Am nächsten Tag begann das Konzert wiederum mit einigen heimischen Acts: THE UNHOLY GUESTS, EVA, DESDEMONA und SUI GENERIS UMBRA. Letztere wurden uns von mehreren Seiten empfohlen und konnten die hochgesteckten Erwartungen locker erfüllen. Mein persönlicher Favorit an diesem Tag waren jedoch AGRESSIVA 69, die musikalisch irgendwo zwischen STABBING WESTWARD und den alten GRAVITY KILLS Zeugs einzuordnen wären und nur ihn ihren schlechtesten Momentan nach DEPECHE MODE klangen. Danach folgte die christlich orientierte Band ARMIA, die in Polen ebenfalls sehr bekannt ist, wobei jedoch die Meinungen über die "Armee" stark divergieren. ARMIA spielten einerseits sehr punkig, andererseits versuchten sie jedoch bei einigen, von einem Hornisten begleiteten Songs, etwas bodenständiger und konservativer zu sein. Komische Mischung und ich zähle wohl zu den (mind.) 50%, die mit dieser Band überhaupt nichts anzufangen wissen. Danach folgte die holländische Band CLAN OF XYMOX, welche bereits 1984 gegründet wurde und daher mittlerweile zu den Urgesteinen in der Gothic-Szene zu zählen ist und immer wieder gern auf der Castle Party auftreten (seit 2000 bereits das 3. Mal). Diese unkonventionelle Band spielte, auf einer spärlich beleuchteten Bühne und ganz ohne Bühnenshow oder Visuals Schnick-Schnack, ein gelungenes Konzert. Abgeschlossen wurde das Festival durch die bekannte deutsche Band PROJECT PITCHFORK. Nach etwas schleppendem Beginn schafften sie mit ihrem älteren und härteren Material doch noch die Kurve und wurden zu einem würdigen Abschluss der Castle Party 2004.

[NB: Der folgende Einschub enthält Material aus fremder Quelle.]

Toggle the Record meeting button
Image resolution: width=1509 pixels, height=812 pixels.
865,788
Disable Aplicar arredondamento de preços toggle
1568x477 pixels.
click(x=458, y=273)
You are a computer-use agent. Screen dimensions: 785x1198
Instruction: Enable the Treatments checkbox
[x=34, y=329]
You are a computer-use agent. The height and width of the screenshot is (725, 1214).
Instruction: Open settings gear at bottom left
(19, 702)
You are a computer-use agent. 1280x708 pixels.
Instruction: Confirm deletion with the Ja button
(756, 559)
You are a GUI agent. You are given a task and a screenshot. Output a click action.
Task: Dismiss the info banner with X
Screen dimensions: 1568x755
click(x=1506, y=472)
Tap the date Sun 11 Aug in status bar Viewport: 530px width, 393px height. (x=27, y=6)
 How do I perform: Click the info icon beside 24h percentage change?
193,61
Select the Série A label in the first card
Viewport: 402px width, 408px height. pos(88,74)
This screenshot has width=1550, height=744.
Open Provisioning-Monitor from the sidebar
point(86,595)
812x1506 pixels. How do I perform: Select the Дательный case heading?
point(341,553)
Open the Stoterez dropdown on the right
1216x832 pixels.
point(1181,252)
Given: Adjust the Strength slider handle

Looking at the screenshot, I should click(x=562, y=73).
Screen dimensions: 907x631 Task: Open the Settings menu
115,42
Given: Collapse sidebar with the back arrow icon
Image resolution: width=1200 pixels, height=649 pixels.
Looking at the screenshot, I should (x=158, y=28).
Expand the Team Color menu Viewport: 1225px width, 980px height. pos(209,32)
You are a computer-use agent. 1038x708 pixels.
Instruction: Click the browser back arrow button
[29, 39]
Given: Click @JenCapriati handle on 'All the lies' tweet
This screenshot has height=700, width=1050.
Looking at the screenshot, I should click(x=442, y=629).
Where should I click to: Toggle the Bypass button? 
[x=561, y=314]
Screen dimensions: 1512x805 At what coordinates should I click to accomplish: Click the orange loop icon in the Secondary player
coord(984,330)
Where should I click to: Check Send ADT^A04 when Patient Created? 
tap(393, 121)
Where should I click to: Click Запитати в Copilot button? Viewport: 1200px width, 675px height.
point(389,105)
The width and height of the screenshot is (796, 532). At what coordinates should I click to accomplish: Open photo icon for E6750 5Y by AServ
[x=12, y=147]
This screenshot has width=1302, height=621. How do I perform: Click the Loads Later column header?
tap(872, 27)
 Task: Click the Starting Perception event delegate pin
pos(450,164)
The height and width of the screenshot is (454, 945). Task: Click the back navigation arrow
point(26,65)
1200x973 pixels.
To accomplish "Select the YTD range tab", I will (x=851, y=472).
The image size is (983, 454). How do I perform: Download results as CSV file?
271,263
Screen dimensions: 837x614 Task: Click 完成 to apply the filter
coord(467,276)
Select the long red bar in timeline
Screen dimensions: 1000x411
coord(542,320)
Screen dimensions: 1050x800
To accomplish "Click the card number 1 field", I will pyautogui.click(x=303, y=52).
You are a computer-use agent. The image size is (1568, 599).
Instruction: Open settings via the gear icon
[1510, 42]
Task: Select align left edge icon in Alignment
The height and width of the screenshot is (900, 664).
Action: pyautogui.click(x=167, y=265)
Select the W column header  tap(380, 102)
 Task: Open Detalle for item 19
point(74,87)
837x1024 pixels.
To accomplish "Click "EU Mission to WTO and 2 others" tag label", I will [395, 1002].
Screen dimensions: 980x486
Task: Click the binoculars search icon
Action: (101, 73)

Das Festival war eigentlich sehr gut organisiert. Es gab ausreichend zu essen und trinken, faire Preise bei den Underground Markets im Burginnenhof und genügend saubere Toilettenanlagen für die rund 6.000 Besucher. Sehr positiv ist weiters anzumerken, dass das Line-up bereits seit Anfang des Jahres feststand und sich danach nichts mehr änderte – bis auf die bereits erwähnten BLUTENGEL.
Von Wien liegt Bolków ungefähr 400 Kilometer entfernt. Unterkunftsmöglichkeiten gibt es entweder in Hotels bzw. in Privathäusern oder auf dem Campingplatz (der eigentlich das restliche Jahr über ein Freibad ist). Dieser ist für polnische Verhältnisse zwar relativ teuer (ca. 25 Euro für 2 Personen + Auto + Zelt für 3 Tage), ist aber sicher für unsereins die beste Gelegenheit, um etwas von Land und Leute mitzubekommen und sich auf die Konzerte einzustimmen, und außerdem liegt der Club "Hacjenda" gleich um die Ecke.